Exercise tasks ▸
[1] From the passage on manuscript pacing, reproduce the portion that begins at the words "OverallCount x 0.25" and stops after the words "of the manuscript.".
[2] Answer these questions using the passage on manuscript pacing:
(a) What percentage range of the manuscript does Act Two cover?
(b) How many pages long is the short story in the worked example?
(c) On or around which page should Act One conclude for that story?
[3] Carry the passage on manuscript pacing forward, writing what comes next after its final sentence.

Text excerpt ▸
⁂

You can use the above points to check your manuscript’s pacing by applying a few percentages. These percentages are not made up but found from delving into screen-writing and literature to mark the perfect places for the above-mentioned points/moments to fall for impactful stories. There is math involved, but I promise you it’s just plugging stuff into a formula, getting the answer, and then scrolling (if you are on a digital device) through your manuscript.

Act One is the first 25%.

Act Two is 26%-75%.

Act Three is 75%-100%

To check your pacing, simply plug your overall page count (or word count) into the following formula.

If my short story is fifteen pages long, and I need to check that my Act One ends in the proper place, all I have to do is the following:

OverallCount x 0.25 = End of Act One

15 x 0.25 = 3.75

That means my Act One should conclude, meaning that I have everything set up and ready to roll into the next act, on/around page 4 of the manuscript.

If by page 4 everything is set up and my two main points are in place, then I know that Act One’s pacing is good. However, if there is an issue, then I will know what needs my attention.

⁂

Records shown ▸

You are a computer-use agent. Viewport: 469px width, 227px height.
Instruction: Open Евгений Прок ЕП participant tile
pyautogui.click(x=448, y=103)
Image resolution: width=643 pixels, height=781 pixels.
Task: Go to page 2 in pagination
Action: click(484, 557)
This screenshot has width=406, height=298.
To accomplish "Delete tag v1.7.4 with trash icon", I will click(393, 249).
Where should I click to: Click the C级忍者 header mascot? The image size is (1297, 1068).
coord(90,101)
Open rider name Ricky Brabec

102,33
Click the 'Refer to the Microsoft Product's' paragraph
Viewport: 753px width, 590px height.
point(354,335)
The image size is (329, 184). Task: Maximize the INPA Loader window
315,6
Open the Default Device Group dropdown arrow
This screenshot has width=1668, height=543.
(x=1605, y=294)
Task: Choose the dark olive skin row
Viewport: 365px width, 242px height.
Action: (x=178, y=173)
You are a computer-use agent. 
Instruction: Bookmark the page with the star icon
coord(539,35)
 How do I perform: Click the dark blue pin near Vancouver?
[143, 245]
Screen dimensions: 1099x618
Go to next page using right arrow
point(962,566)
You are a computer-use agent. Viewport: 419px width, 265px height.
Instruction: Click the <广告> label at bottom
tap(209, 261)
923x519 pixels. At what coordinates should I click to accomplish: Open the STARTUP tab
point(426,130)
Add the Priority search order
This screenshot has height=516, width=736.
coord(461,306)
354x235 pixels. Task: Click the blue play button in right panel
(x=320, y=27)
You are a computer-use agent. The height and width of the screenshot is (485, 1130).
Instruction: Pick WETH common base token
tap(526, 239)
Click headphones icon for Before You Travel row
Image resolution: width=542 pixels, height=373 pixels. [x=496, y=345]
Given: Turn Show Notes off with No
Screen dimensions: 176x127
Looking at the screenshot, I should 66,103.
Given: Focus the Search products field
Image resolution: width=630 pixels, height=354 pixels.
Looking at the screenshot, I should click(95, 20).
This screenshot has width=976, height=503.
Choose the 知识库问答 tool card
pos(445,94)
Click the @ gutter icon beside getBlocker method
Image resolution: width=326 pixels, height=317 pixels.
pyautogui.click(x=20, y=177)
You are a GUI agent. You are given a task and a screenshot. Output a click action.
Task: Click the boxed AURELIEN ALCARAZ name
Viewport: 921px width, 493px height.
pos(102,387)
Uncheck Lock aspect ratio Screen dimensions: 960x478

⁂

The responses ▸
[1]
OverallCount x 0.25 = End of Act One

15 x 0.25 = 3.75

That means my Act One should conclude, meaning that I have everything set up and ready to roll into the next act, on/around page 4 of the manuscript.

[2]
(a) 26%-75%.
(b) Fifteen pages.
(c) Page 4.

[3]
If the section is too long, I can search back over the elements to see if I have included any superfluous information.

If the section is too short, then I will know that I need to make sure that I have included all necessary information.


Here are the worksheets we have created to make this process easier for you:


Micro Pacing:

In what we are going to call “micro pacing,” we are going to cover a few “small” aspects of a manuscript that can hinder the pacing. Hooks, sentence length, and point-of-view.

Hooks:

Tasty points of intrigue that are intended to have the reader salivating. They are unable to put the story down because they have to know what comes next. These are not things that are contrived or made up; they should already be in the story.

Think of these visually. Have you noticed in TV shows that something intentionally vague or surprising happens before the commercial rolls in? Scriptwriters do this on purpose! You should too. Control your readers’ experiences by planting hooks before your scene breaks. If your scene has ended on a note that feels like a present with a prettily tied bow, the manuscript should be ending.

Dwight Swain, an Oklahoma Writing Hall of Fame inductee, screenwriting documentary pioneer, and author explained the format of a scene as follows: Goal, conflict, disaster.

Goal: The character wants something.

Conflict: Something is pushing back against the character from achieving their goal.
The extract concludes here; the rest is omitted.